Sotto

Vol.101

新聞記者

駒野剛さん

それが芸風ですから。

敗者の深みと墓碑

ちょうどバブル経済のころに経済部に配属されました。兜町で取材をはじめたのが1987年ですから、NTT株の上場などがあって、株価がどんどんどんどん上がっていく、「大活況相場」と呼ばれていた時代です。そこから後は陰りが見え始め、あっという間に株価が暴落。東京証券取引所の株価ボードの全銘柄が値下がりを示す色に――。わたしの記者人生はそこから始まりました。

わたしが見てきたもの、それは人々が負けていく歴史です。人生には勝つときも、負けるときもありますが、だれもすき好んで負けるのではありません。どんなに一生懸命やったって、どんなに才覚があったって、ちょっとした違いで負けていく。でも、その敗者たちの、その後の人生を見ていると、そのときに勝ち上がった人たちよりも、人としての深みを感じたものです。

 

誕生間もない新生ロシアの第一副首相エゴール・ガイダールへのインタビューの様子(1992年、モスクワ)

 

大手銀行や証券会社が破綻した金融動乱が続く2000年、某銀行のトップが自殺したとの報道がありました。銀行の舵取りを任され、大変な苦労があったのだと思う反面、その明るい性格から自ら命を絶つとも思えず、ついにお墓を訪ねることにしました。すると、墓碑には「誠意」という文字が刻まれていた。その文字を目にしたとき、立ち尽くしました。どれだけ一生懸命に働いても命を奪われてしまうような仕事が、あの時代にはあったのか、と。

 

お墓からのメッセージ

昭和初期のこと、立憲民政党の濱口雄幸は日本経済を立て直すために金解禁政策を掲げますが、アメリカ大恐慌の影響を受けたことで、政策は失敗に終わります。その後、濱口は東京駅で襲撃され、亡くなってしまう。その濱口のお墓は東京の青山霊園にあって、すぐ隣には盟友だった井上準之助のお墓が建っています。井上は大蔵大臣として濱口の右腕となり尽力した人物で、濱口が亡くなったあと、井上もまた総選挙の立会演説会で襲撃され、亡くなっています。同志として、同じような運命をたどり、また、自ら思うことをやり遂げたふたりは、あの世でも一緒に生きているのでしょうね。

 

この正月、久しぶりに両親の墓参りに出かけました。同じお寺に、母方の祖母のお墓もあるのですが、しかし、探せど、探せど、見つからない。住職に聞いても、わからない、と。いつの間にか墓じまいをしてしまったのだろうか。祖母は、わたしと妹が早くに母を亡くしたとき、「ふたりのことを守るのはわたしだから」と、ずいぶん面倒を見てくれました。もう二度と、ばあさんと会えないのか――。その虚脱感は自分でも意外なほど大きいものでした。
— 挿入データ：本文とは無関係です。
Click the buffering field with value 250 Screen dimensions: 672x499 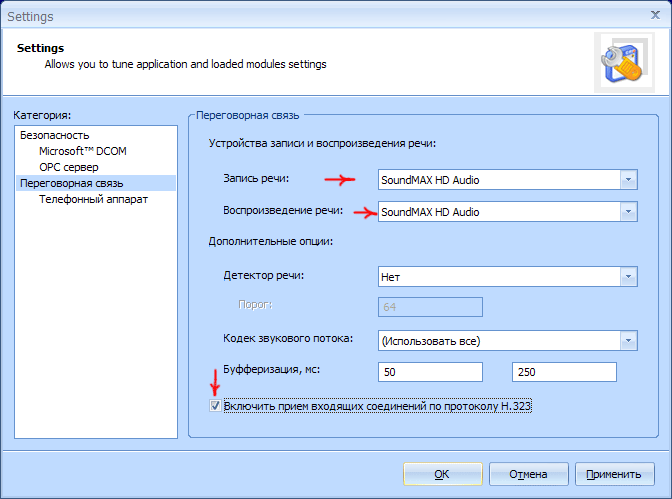click(x=563, y=372)
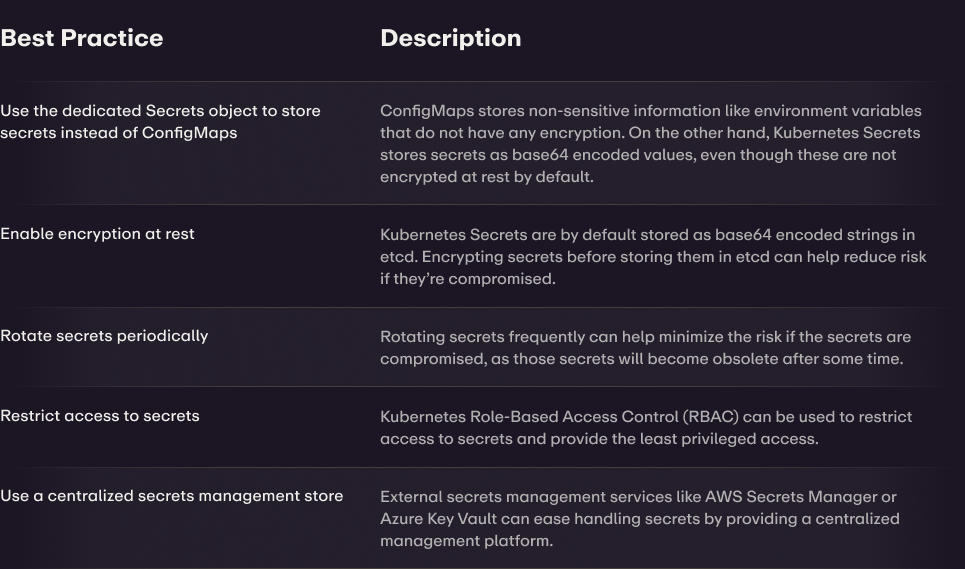Click the description about encrypting secrets in etcd
The width and height of the screenshot is (965, 569).
point(653,257)
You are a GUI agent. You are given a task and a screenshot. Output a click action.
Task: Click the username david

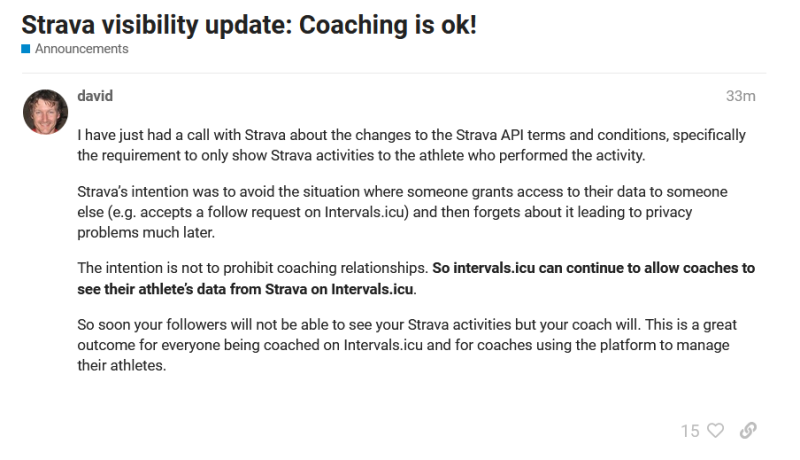[95, 96]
結局、祖母のお墓は見つかりましたが、そのときの〈失われそうになったお墓〉を通じて、生きている人と、死んでしまった人の会話は成立することを実感しました。人は生きているうちも大事ですが、死んでからもいろんなメッセージを、知らず知らずのうちに残しているのです。

 

その人が生まれた土地のものを食べ、酒を飲み、空気や匂いを自分の体で感じ取る

 

噓がつければ

わたしが新聞記者でなければ、亡くなった人を、お墓まで訪ねていくようなことはしないと思います。〈現場百回〉という言葉があって、何かあればすぐに現場に向かいます。記者の中には現場へ行かず、頭の中だけで記事を書く人もいるようですが、わたしはそれだけでは足りないと思います。話を聞いてみたい人がいれば訪ねていく、もし直接会えなくても、その人が生まれた土地のものを食べ、酒も飲む。そして、その土壌の空気というか、匂いというか、味わいというか、それを自分の体で感じ取る。そこまでして見ないと、見えてこないもの、わからないものが必ずあるはずです。

 

そういう地べたを這いずり回るような取材がわたしの“芸風”だから、それでダメならしょうがない。それともうひとつ、わたしは嘘がつけないのです。噓がつければ、どんなに楽だろうと思うけれど、つけないし、嘘が書けない。そのせいで、ずいぶん回り道をしました。でも、こんなわたしに、いろんな人がほんとうのことを話してくれるのは、その回り道のおかげかもしれません。